REQUIRED ACTION: Reproduce the material below only from the line with "Image resolution: width=722" to the line with "the Jim Swift", both included, keeping each line exact and dropping the pictures.
[TASK INPUT Boundary: Start]
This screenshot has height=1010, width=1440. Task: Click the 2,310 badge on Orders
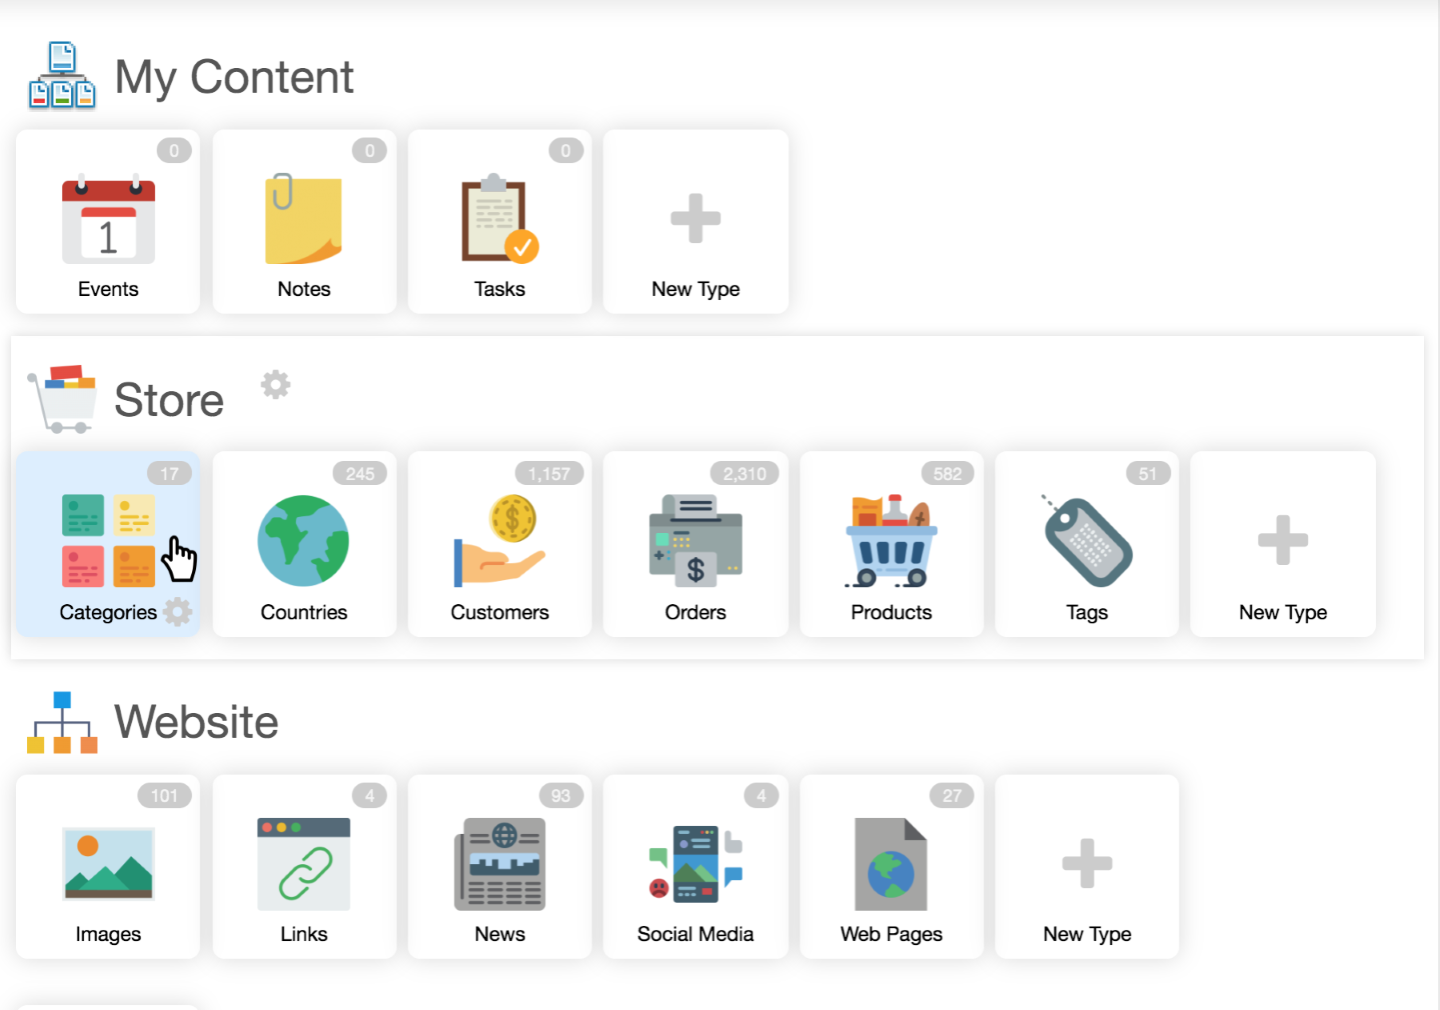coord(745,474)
[TASK INPUT Boundary: End]
[TASK INPUT Boundary: Start]
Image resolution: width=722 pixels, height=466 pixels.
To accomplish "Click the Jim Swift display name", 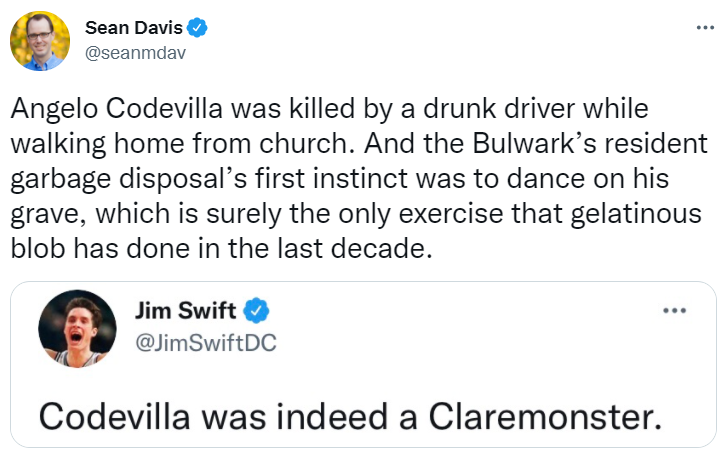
[TASK INPUT Boundary: End]
[TASK INPUT Boundary: Start]
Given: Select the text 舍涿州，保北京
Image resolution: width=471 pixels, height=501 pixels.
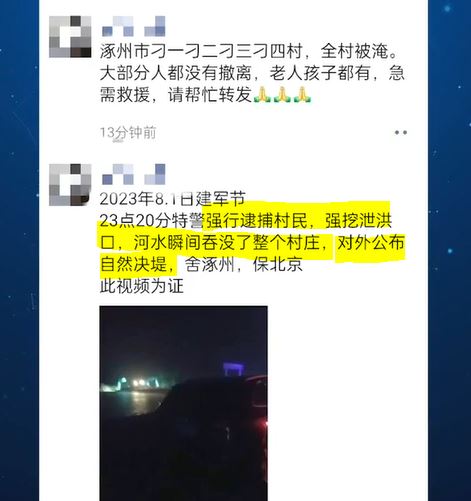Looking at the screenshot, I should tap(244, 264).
[TASK INPUT Boundary: End]
SOLUTION TO THE EXERCISE:
Image resolution: width=722 pixels, height=466 pixels.
To accomplish "Click the Jim Swift display name", 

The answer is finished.